Is the service safe?

Medication was stored safely in various areas of the service.

Senior staff and managers received regular training in medication management, received practical assessments and had regular competency checks to ensure they were able to administer medication safely.

Is the service responsive?

Records were completed when medication was prescribed and needed to be administered at very regular times of the day. This ensured staff were aware of the specific prescribing instructions.

Is the service caring?

People who used the service were supported by staff with visits to their doctor and other health care professionals when they were needed.

Is the service effective?

People who used the service had regular medication reviews and health screening checks to ensure that they did not experience any side effects from the medication they were prescribed.

The service had a homely medication policy, which was agreed with the doctor. This ensured that people were able to have over the counter medication swiftly when they were needed.

Is the service well led?

The service has identified the need for a senior member of staff to be on the premises over the 24 hour period to ensure people are offered and can have occasional medication when they need it.

1st October 2013 - During a routine inspection pdf icon

We carried out this inspection to check on the care and welfare of people who used this service.

We spoke with the manager, the provider, the quality assurance manager and three members of staff.

The new manager told us that the registered manager had recently left the post and that they had only been in post for two weeks. They told us they were in the process of applying to register as a manager of the service.

In this report the name of the last registered manager appears. They were not in post and not managing the regulatory activities at this service at the time of the inspection. Their name appears because they were still a registered manager on our register at the time of the inspection.

We spoke with three parents of people who used the service and one professional who knew the service well.

One relative told us: “I am quite happy with the service and my son seems happy here. There is good communication between us and the staff there”.

We looked at how the care and welfare needs of people who used the service were met and how this was recorded.

We looked at safeguarding procedures in place at the service. We were told how staff were trained to identify signs of abuse and how they dealt with it appropriately.

We looked at how the service supported people to manage their medication by looking at protocols, support and guidance in place.

We looked at the processes in place to ensure staff were suitably trained and supported.
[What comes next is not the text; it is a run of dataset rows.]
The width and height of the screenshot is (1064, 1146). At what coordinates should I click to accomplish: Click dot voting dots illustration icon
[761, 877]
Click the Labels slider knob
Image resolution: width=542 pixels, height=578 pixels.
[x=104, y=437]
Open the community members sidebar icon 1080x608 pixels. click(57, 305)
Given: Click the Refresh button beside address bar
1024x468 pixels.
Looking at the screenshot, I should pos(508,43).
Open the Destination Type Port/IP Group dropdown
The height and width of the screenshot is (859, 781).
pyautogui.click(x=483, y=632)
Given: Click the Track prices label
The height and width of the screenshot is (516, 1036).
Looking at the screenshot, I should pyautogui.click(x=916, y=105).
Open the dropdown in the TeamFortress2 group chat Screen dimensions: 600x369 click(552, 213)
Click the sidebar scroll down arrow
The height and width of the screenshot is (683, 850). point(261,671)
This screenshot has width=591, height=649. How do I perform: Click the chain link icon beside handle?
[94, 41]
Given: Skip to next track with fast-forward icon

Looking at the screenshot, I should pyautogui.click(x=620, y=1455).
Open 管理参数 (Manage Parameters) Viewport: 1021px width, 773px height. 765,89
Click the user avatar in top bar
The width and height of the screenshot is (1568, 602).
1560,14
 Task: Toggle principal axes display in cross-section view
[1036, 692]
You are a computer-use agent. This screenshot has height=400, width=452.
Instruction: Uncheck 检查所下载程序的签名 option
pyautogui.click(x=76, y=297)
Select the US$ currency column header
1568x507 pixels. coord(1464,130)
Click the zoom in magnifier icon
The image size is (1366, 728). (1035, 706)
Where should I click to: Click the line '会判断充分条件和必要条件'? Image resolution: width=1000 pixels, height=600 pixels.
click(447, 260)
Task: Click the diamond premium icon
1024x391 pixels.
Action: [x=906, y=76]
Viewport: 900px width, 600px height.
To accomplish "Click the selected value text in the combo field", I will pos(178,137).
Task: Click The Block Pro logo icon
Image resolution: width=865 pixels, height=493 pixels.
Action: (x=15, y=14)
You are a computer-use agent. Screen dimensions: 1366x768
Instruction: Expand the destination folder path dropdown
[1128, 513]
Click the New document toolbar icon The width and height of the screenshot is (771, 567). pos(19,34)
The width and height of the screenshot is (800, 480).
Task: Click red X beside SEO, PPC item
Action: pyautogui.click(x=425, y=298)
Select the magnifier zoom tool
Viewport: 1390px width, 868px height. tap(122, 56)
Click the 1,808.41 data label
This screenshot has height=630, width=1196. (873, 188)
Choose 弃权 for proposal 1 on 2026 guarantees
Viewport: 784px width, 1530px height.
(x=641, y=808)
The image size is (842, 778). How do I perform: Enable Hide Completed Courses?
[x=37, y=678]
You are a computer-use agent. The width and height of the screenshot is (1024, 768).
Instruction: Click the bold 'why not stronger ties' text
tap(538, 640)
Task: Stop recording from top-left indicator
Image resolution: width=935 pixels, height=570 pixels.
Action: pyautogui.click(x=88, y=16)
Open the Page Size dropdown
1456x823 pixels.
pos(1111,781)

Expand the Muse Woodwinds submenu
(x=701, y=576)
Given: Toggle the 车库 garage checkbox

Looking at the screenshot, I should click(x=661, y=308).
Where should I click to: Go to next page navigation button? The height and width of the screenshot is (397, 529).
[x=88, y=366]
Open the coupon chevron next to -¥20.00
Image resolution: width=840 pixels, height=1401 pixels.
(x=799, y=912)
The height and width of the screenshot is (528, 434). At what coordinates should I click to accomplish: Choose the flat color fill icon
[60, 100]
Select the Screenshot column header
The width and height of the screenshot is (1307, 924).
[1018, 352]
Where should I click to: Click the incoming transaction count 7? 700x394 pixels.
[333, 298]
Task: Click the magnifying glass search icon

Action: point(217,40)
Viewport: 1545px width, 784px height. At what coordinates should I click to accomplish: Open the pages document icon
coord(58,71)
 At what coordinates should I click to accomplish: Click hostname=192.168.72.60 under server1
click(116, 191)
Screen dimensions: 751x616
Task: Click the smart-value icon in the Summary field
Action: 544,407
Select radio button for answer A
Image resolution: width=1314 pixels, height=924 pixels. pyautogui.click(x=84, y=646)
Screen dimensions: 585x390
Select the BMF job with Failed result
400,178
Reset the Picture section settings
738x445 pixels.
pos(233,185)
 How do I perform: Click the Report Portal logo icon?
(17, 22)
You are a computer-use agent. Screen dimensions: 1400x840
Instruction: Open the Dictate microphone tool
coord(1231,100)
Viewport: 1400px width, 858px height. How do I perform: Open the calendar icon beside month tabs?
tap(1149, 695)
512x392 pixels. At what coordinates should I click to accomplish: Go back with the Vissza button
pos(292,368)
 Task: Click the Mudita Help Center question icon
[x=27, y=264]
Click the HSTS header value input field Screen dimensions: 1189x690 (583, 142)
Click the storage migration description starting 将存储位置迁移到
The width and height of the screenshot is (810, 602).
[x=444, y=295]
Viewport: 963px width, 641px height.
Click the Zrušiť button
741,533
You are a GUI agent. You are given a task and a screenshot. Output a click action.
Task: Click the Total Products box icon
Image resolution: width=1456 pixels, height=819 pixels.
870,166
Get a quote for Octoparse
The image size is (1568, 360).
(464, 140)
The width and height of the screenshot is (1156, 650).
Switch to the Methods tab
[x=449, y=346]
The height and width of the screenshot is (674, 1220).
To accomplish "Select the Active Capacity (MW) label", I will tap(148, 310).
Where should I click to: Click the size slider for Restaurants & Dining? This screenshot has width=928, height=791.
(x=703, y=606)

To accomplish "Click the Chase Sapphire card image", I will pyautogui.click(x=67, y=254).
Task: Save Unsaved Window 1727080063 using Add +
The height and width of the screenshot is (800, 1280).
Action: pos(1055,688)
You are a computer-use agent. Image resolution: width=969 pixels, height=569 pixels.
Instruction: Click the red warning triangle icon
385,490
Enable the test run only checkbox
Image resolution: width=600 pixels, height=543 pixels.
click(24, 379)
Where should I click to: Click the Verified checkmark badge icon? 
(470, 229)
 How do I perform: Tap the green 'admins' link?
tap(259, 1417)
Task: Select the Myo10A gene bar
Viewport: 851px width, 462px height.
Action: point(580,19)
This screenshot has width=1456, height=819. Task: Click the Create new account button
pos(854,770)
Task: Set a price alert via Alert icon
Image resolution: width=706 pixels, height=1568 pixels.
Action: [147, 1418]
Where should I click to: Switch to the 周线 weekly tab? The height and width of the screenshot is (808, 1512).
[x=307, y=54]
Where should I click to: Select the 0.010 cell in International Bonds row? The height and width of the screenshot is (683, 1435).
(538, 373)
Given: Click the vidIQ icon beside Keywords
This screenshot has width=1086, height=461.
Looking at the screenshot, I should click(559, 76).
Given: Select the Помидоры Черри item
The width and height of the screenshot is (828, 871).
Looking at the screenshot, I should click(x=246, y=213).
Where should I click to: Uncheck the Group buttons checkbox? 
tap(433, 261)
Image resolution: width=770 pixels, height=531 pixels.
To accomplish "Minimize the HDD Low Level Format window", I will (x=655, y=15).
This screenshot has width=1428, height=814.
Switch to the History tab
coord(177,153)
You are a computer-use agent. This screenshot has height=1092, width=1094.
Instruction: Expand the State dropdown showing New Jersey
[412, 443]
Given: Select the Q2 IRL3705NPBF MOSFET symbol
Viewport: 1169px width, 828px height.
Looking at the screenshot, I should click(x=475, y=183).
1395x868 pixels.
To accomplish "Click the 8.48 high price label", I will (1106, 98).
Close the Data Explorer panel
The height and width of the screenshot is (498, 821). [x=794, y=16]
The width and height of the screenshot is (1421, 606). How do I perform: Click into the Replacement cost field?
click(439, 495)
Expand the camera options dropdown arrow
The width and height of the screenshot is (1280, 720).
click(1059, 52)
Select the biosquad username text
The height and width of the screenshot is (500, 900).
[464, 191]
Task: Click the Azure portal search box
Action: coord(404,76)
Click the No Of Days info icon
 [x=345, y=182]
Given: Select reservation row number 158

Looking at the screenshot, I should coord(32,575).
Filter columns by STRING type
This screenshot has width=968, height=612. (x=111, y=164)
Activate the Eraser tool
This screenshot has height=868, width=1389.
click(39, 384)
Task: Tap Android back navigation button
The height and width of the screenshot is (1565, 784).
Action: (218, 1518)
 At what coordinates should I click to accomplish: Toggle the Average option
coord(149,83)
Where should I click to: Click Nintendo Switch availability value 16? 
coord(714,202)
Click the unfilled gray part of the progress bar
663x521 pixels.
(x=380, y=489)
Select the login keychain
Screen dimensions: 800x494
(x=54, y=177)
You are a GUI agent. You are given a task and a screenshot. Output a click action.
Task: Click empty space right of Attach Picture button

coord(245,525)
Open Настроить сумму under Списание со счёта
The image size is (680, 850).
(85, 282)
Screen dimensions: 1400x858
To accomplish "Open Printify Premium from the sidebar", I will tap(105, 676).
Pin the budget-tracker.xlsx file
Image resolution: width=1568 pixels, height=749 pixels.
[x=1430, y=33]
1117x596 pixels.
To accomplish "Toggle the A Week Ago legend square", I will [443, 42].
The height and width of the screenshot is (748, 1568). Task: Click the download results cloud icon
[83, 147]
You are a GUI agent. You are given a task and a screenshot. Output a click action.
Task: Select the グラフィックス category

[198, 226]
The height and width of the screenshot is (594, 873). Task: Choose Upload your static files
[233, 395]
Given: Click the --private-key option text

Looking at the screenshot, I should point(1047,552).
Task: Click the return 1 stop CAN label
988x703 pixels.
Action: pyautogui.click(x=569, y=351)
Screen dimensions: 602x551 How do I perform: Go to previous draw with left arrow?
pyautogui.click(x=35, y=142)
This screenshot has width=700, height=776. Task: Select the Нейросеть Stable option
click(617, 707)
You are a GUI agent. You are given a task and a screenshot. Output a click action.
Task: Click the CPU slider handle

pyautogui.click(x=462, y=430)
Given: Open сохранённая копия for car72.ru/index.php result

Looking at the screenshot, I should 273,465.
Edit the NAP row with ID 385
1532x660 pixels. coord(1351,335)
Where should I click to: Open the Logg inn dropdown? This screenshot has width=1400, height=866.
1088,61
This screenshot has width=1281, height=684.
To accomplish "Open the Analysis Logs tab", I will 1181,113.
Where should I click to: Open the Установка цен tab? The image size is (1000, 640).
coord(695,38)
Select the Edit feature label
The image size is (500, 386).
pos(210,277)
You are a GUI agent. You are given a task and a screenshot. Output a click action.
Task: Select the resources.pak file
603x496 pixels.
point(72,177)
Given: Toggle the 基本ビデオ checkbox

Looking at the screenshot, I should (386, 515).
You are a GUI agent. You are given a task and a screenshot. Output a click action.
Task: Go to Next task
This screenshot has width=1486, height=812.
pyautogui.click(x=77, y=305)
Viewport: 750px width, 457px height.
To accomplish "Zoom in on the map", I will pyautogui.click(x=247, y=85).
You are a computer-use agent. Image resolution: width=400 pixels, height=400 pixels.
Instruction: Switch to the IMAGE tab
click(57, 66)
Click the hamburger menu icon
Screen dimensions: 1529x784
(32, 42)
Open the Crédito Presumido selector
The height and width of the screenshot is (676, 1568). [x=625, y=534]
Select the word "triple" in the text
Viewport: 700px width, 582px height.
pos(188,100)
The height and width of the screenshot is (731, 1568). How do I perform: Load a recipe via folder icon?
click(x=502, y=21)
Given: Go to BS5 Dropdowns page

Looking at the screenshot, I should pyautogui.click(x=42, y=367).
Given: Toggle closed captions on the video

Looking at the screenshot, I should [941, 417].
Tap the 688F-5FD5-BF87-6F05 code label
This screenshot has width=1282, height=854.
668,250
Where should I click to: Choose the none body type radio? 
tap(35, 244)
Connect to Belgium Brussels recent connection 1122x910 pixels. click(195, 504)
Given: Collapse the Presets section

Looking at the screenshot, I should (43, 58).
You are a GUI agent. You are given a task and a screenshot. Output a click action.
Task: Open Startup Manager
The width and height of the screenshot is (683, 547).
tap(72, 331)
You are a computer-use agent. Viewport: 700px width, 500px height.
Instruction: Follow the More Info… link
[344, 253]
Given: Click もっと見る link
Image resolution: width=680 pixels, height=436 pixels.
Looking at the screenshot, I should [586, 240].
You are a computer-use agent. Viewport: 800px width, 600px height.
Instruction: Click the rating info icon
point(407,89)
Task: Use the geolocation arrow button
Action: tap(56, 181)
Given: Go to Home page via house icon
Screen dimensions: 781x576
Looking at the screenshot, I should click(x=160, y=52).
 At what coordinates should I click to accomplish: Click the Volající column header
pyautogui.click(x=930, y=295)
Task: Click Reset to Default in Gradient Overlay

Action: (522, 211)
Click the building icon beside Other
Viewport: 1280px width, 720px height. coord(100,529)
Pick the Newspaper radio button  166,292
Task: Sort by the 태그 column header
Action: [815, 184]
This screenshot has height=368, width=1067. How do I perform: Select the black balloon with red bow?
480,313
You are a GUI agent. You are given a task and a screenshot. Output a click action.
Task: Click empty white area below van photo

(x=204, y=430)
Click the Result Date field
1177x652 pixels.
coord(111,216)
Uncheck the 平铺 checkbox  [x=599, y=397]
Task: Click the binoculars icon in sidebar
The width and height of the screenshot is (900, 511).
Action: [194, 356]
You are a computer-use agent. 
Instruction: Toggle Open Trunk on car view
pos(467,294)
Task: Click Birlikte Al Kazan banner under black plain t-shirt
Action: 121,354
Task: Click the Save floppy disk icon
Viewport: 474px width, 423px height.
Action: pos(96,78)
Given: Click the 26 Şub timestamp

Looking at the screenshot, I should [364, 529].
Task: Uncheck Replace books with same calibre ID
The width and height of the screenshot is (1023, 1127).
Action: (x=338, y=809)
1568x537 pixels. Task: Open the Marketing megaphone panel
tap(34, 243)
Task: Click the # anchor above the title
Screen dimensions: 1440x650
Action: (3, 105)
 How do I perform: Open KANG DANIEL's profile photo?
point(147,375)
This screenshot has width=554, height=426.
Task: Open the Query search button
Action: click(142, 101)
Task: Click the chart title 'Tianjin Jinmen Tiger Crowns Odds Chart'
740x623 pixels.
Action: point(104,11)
18th October 2012 - During a routine inspection pdf icon

At the time of our inspection there were seven people living at the home. We spoke with one person living there and two care staff. We also spent some time in communal areas observing interactions between staff and people living there.

One person told us, "I like living here. I like horses and went horseriding today."

Due to the nature of the needs of people living at the home, we were not always able to obtain their direct opinions about the home. We used other methods to better understand their opinions to include surveys and conversations with their relatives.

We found that people who used the service were supported and encouraged to express their views and make decisions about how they wanted to spend their time by using individualised communication methods.

We spoke with two relatives. They told us they had no worries about the care of people who used the service. They said that they felt people who used the service were kept safe from the risk of harm.

One relative told us, “I can’t praise the service enough. [My relative] has settled well there. They have got it spot on.”

We looked at five key outcomes to establish whether people were involved and participated in the service they received; whether care was provided appropriately; whether the service could adequately ensure people’s safety; whether there were sufficient staffing levels and whether there was a system for ensuring ongoing quality assurance within the home.